10 Benefits of Being a Graphic Artist

Articles May 11, 2009

1. Express Your Creativity

Probably the most important benefit of being a graphic artist is the ability to express your creativity, while still earning a great living. Many artists are moving towards graphic design because it’s easier to make a living as a graphic designer than it is in areas such as fine art.

More Graphic Artist Benefits

graphic-artist

If fine art is your passion than you should pursue your passion, but being a graphic artist is very rewarding and you can still work in fine art and other areas. I loved both computers and art so graphic art seemed to be a good combination of the two for me, but I still dabble in fine art such as painting in my free time.

2. Web or Print Flexibility

The cool thing about being a graphic artist is that you have different mediums just like in fine art. The two big ones being print and web. Web is obviously more recent and still relatively new. If you get into web design and you can pick up programming skills such as html, css and php you will open up an entire new world of job opportunities for yourself.
+++
- [Stated task 1]:
Answer these questions about the graphic artist article:
(a) What two big mediums does the article name for graphic artists?
(b) Which programming skills does it say can open up new job opportunities in web design?
(c) What fine art does the writer still dabble in during free time?

- [Data for locating visible targets]:
+++
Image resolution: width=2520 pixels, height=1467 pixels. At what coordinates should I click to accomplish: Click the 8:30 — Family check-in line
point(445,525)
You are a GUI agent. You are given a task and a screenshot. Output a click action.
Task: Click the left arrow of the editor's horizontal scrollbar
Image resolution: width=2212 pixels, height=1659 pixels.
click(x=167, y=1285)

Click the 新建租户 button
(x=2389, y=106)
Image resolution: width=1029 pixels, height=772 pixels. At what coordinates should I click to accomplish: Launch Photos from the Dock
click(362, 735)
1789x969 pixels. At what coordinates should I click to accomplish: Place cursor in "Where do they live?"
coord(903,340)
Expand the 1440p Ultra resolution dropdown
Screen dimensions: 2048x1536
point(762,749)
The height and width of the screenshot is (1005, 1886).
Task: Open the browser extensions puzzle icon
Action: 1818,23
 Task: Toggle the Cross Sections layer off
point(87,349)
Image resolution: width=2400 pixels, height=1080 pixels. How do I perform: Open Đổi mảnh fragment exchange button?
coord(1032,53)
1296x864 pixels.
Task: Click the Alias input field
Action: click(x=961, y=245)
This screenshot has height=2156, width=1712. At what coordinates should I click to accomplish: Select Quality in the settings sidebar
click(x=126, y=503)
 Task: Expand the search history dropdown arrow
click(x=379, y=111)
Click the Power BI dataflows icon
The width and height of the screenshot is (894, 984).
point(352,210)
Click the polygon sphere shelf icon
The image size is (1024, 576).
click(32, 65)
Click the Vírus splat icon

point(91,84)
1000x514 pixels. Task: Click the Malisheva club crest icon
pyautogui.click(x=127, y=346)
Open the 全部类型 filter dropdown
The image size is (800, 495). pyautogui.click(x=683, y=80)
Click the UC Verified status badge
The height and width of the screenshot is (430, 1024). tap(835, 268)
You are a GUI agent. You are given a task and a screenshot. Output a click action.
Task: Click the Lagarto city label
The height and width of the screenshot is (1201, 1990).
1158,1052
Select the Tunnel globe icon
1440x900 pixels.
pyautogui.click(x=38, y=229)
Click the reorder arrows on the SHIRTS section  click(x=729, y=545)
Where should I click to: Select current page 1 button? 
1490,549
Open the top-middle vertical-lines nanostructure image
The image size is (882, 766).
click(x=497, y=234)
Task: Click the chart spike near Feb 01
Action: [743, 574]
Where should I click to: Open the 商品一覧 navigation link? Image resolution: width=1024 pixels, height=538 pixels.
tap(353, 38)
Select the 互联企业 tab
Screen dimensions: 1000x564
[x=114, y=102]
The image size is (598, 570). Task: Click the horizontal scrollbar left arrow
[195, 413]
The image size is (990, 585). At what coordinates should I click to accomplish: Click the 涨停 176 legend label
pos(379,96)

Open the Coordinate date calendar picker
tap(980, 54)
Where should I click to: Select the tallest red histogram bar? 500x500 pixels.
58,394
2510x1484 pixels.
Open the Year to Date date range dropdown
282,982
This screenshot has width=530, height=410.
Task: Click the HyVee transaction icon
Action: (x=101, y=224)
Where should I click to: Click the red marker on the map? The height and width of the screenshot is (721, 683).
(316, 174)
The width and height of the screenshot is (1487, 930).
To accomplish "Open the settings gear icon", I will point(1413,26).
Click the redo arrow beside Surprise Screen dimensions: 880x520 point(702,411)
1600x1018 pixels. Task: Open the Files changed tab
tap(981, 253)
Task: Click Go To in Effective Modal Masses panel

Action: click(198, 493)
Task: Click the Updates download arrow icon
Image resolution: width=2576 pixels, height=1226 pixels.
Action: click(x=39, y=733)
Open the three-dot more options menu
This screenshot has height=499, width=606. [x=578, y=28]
+++
- [Stated task 2]: Can you set down the entries from their first line through the line that contains "(x=2389, y=106)", inclusive, reproducing each line unchanged?

- [Written response 1]:
(a) Print and web.
(b) HTML, CSS and PHP.
(c) Painting.

- [Written response 2]:
Image resolution: width=2520 pixels, height=1467 pixels. At what coordinates should I click to accomplish: Click the 8:30 — Family check-in line
point(445,525)
You are a GUI agent. You are given a task and a screenshot. Output a click action.
Task: Click the left arrow of the editor's horizontal scrollbar
Image resolution: width=2212 pixels, height=1659 pixels.
click(x=167, y=1285)

Click the 新建租户 button
(x=2389, y=106)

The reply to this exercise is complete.